“We don’t hire homies to bake bread. we bake bread to hire homies.”
Homeboy Industries, the passion project of an L.A. priest, has brought life reboots to hundreds of former criminals, including onetime gang members and the fallen CEO of mega-construction company KB Home.
Read the feature story and see more photos->
I missed this article somehow when it came out last year, though we’ve long been Homeboy supporters (and now I want to figure out how to do more).
There were two other quotes from Father Boyle that really hit me right in the gut, both quotes you see clearly are in heavy rotation as part of his work:
"You are exactly what God had in mind when he made you."
"You are so much more than the worst thing you’ve ever done."
I have been privileged to do a lot of work with faith leaders over the years, from the Jesuits running food kitchens in Chicago who helped me retrain my automatic associations about what it meant for someone to truly serve Jesus, to the black churches that refused to be silent about AIDS to the many Methodists and Episcopalians and Unitarians who were leaders in the fight to include queer people in their churches.
And in that time I’ve heard a lot of variations on those two maxims, but almost always in the context of reassuring lgbtq people that they were welcome. The similarity—especially coming from the same kind of progressive clergy—makes sense, because the aching need is the same: the bone-deep work to validate the lives of people who have been so ostracized that they so easily doubt this most basic right to exist.

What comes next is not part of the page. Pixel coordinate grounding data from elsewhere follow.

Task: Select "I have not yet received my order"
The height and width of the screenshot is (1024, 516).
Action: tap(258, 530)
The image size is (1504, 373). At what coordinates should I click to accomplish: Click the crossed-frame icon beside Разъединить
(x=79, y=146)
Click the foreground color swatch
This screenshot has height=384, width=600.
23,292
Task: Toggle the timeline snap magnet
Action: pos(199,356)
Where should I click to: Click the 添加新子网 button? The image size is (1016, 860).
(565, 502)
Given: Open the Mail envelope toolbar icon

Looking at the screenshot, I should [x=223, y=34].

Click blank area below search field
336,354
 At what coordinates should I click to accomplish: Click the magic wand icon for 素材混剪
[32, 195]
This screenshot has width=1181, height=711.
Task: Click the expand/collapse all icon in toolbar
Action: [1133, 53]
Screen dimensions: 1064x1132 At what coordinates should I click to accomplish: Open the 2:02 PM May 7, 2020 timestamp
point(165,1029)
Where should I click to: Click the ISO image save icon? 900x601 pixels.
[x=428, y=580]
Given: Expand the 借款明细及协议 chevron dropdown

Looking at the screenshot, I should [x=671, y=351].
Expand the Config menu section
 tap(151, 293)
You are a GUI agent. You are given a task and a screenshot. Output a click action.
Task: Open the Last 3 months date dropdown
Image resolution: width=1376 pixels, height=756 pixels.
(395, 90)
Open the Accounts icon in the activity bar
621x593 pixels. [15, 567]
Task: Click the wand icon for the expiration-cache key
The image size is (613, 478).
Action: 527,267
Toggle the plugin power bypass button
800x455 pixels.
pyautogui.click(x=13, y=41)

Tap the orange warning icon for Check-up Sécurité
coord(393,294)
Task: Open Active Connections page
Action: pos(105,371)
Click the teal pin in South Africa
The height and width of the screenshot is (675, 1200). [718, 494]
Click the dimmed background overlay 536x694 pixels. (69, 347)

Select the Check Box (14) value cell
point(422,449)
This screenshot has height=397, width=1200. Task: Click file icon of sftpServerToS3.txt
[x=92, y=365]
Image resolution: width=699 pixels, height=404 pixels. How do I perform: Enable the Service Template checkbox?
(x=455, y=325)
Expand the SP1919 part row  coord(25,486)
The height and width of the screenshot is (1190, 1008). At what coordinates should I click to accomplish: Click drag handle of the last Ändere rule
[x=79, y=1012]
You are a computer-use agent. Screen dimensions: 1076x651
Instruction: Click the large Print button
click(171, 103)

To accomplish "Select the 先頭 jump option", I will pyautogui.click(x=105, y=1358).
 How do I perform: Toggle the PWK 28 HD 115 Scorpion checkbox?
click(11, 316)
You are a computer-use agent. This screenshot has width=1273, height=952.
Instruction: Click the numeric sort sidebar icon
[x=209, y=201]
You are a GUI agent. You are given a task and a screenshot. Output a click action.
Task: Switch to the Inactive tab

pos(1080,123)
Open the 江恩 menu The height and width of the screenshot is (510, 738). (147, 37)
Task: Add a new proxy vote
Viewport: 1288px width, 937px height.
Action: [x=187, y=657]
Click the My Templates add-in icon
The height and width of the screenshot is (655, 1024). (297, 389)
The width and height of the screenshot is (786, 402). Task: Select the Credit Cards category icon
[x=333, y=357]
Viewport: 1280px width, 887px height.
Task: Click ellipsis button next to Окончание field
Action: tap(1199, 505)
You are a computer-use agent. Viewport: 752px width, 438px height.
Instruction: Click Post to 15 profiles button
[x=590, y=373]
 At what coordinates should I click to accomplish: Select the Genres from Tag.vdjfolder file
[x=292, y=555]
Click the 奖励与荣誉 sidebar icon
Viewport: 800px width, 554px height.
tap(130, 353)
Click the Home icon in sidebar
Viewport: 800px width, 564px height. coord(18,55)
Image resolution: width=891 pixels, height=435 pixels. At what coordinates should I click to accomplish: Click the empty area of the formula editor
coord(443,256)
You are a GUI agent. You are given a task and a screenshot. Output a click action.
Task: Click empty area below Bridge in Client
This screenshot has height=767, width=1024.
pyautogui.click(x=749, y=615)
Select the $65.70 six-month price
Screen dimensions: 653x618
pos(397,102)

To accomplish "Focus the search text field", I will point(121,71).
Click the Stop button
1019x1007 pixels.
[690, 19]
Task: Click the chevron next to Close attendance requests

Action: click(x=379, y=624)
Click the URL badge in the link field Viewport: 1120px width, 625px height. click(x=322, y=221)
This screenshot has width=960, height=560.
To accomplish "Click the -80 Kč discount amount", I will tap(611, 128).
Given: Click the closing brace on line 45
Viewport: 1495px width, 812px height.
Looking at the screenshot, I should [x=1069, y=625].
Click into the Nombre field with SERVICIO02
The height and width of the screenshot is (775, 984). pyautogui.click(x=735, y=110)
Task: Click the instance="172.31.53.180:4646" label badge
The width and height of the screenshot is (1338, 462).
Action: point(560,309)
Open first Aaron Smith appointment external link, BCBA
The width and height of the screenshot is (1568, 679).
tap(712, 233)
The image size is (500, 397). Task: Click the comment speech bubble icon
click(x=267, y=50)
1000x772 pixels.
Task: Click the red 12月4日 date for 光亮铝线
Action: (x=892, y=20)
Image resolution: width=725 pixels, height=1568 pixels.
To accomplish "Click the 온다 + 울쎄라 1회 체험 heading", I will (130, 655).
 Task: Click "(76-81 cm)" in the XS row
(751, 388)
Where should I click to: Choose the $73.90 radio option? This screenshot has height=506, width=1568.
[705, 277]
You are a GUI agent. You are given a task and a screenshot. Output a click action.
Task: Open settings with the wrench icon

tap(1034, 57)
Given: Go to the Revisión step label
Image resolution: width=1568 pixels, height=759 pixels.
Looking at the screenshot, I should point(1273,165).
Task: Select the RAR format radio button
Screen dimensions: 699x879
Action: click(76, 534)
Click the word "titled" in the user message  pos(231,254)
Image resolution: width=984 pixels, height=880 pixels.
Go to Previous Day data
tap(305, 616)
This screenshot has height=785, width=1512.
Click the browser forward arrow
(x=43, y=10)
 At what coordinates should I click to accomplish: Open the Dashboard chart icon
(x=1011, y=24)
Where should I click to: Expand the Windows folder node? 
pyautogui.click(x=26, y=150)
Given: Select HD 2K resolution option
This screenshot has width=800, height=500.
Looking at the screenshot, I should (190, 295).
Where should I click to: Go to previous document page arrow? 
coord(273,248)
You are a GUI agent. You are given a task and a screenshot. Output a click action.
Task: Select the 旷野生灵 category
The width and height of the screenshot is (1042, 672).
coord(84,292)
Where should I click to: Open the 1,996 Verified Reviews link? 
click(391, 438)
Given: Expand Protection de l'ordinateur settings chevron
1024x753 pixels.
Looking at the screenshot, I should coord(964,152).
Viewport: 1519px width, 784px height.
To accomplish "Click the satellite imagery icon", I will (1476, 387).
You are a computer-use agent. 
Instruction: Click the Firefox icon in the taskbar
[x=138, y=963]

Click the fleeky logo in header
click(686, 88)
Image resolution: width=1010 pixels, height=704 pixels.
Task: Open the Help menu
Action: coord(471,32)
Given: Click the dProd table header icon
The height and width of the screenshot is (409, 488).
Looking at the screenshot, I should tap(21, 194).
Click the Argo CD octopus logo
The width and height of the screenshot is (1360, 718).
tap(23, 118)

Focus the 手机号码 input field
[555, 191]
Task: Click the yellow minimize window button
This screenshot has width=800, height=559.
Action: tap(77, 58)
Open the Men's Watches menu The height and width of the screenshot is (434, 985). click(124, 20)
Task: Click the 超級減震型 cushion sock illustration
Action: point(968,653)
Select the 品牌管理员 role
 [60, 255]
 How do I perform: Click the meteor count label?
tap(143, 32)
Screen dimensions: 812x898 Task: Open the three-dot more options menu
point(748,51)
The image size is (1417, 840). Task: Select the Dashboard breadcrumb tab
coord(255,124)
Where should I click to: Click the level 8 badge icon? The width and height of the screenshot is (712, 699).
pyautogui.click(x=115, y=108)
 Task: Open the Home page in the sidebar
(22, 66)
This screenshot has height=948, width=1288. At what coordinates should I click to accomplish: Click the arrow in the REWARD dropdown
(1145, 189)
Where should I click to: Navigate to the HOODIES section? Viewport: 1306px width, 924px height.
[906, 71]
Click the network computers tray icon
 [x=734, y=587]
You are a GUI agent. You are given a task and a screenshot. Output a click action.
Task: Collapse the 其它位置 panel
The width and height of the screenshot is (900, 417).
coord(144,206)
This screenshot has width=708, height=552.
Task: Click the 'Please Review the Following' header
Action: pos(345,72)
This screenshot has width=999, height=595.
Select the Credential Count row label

But it’s also a perfect example of why I love, love, love feature writing as a genre. This is a story that works because so many of the moments that you are told about second- or even third-hand, the kind of apocrypha that can’t be recreated by even the best documentarian.
This is a story about crime and punishment and redemption and justice and love - and it’s a story that could only be written. It’s a story that reminds me why I am a writer.